Engineers have developed a soft robot that can burrow through sand and other difficult terrain.
Thanks to advancements in robotics we already have machines travelling on land, air and sea, but a team of engineers at the University of California, Santa Barbara (UCSB) and the Georgia Institute of Technology have cut through one of the final frontiers: granular, subterranean spaces.
Nicholas Naclerio, a graduate student focused on the mechanical design of soft robots at UCSB, said his team had developed a burrowing robot inspired by the natural world that overcomes the limitations of conventional robotics.
“The forces resisting subterranean movement are orders of magnitude higher than in air or water. For example, a human cannot dig a hole nearly as fast as he or she can run, or even swim,” he said.
“As a result, most methods of digging require heavy, powerful machinery like drills. While these tools are effective, they are limited in their ability to change direction underground and may not be the most practical for a small, exploratory robot.”
Another challenge of horizontal burrowing is that a symmetrical object moving horizontally through a granular media experiences a lift force.
“Unlike a gas or liquid, which can easily flow around an object, it is easier to push sand up and out of the way than it is to compact it down. As a result, an object travelling horizontally through sand tends to surface,” he said.
How it works
Just like a plant’s root, the robot extends from its tip.
“It does this by everting itself, passing new material out the tip,” Naclerio said. “This means that the sides of the robot remain stationary relative to its surroundings.”
No matter how long the robot is or the path it takes, it only needs to overcome the resistive forces at its tip, not the drag along its sides.
Another challenge the researchers had to solve was the resistive force encountered at the robot’s tip. They tackled this with granular fluidisation — something used in both the construction industry and by a type of burrowing octopus.
“The robot blows a jet of air out its tip that both excavates and fluidises the surrounding sand,” Naclerio said.
“The pressure from the air passing through the sand particles suspends them, like pucks on an air hockey table, allowing them to flow past each other like a fluid.”
Finally, Naclerio explained the engineers overcame lift forces created in horizontal burrowing through a clever use of air flow.
“By blowing air straight down, perpendicular to the direction of the robot, we can loosen up the sand beneath the tip of the robot, reducing the lift force that it creates,” he said.
“This enables controllable horizontal burrowing and turning. The asymmetry principle is also used by the sandfish lizard, a type of reptile that uses its wedge-shaped nose to help it burrow into sand.”
The project came about because the engineers were interested in creating a model of plant root growth.
“We used the tip-extending principle of our device in another work to study how plant roots can passively grow around obstacles,” Naclerio said.
But horizontal burrowing proved much more difficult than expected, because the robot continued to surface.
“While prototyping with the robot we also did a series of controlled physics experiments. These experiments taught us about how fluid flow affects lift and drag on a rigid object moving through sand,” he said.
Tip extension and granular fluidisation offer several advantages over other methods.

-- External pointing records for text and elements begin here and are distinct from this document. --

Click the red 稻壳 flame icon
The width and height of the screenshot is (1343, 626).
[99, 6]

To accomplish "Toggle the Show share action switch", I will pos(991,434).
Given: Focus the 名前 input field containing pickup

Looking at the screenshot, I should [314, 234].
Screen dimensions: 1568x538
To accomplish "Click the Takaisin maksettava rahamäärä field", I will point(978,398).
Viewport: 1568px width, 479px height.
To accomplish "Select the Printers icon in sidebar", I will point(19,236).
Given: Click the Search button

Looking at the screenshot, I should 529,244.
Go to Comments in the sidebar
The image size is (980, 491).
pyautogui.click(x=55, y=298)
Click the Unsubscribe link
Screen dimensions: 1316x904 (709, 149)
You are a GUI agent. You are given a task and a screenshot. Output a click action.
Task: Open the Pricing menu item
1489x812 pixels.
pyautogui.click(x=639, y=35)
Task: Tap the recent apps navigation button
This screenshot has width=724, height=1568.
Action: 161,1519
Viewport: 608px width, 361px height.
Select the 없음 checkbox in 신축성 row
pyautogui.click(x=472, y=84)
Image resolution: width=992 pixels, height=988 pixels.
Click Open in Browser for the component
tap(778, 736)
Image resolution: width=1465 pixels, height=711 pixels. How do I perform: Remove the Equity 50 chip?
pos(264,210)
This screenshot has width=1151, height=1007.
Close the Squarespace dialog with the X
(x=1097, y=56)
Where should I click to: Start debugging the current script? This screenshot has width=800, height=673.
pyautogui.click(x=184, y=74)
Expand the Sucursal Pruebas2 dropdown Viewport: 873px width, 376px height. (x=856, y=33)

For example, by extending from the tip, the robot experiences no friction along its sides, meaning friction does not increase with length or path curvature.
And tip extension means the robot can turn in any direction, regardless of the path it has taken so far. Current methods such as directional drilling are limited to more gradual curvature.
“Our work presents a physics understanding of burrowing in granular media and applies the key results to design a soft robot that controls subterranean interaction forces to achieve fast, steerable burrowing in three dimensions,” Naclerio added.
Beyond our planet
Though the burrowing breakthrough may not be ideal for soil penetration beyond a few metres, Naclerio believes it offers improved performance in long, shallow, directional burrowing — and has plenty of potential applications in future.
“On Earth, these include soil sampling, minimally invasive irrigation, wire, or geothermal loop installation without trenches, erosion control, search and rescue, and granary inspection,” he said.
The method is also well suited for dry, low gravity, extraterrestrial environments, where reactive forces may be difficult to produce. In future, he hopes to examine integrating tip extension with conventional drilling and exploration technologies.
“Applications could include thermal sensor placement on Mars, volcanic tunnel exploration on the moon, asteroid sampling or anchoring, and granular ice exploration on Enceladus, a moon of Saturn,” he said.
Naclerio believes the research will open up a whole new field of inquiry into the systematic study of physical phenomena that can improve the performance of robotics, and how robotics can be used to study natural systems.
“We are excited to explore other mediums, fabrication methods and force-reduction techniques, as well as a more in-depth study of the physics of local fluidisation in granular media,” he said.
“We also plan to study the performance of this device in lunar soil simulants and low gravity.”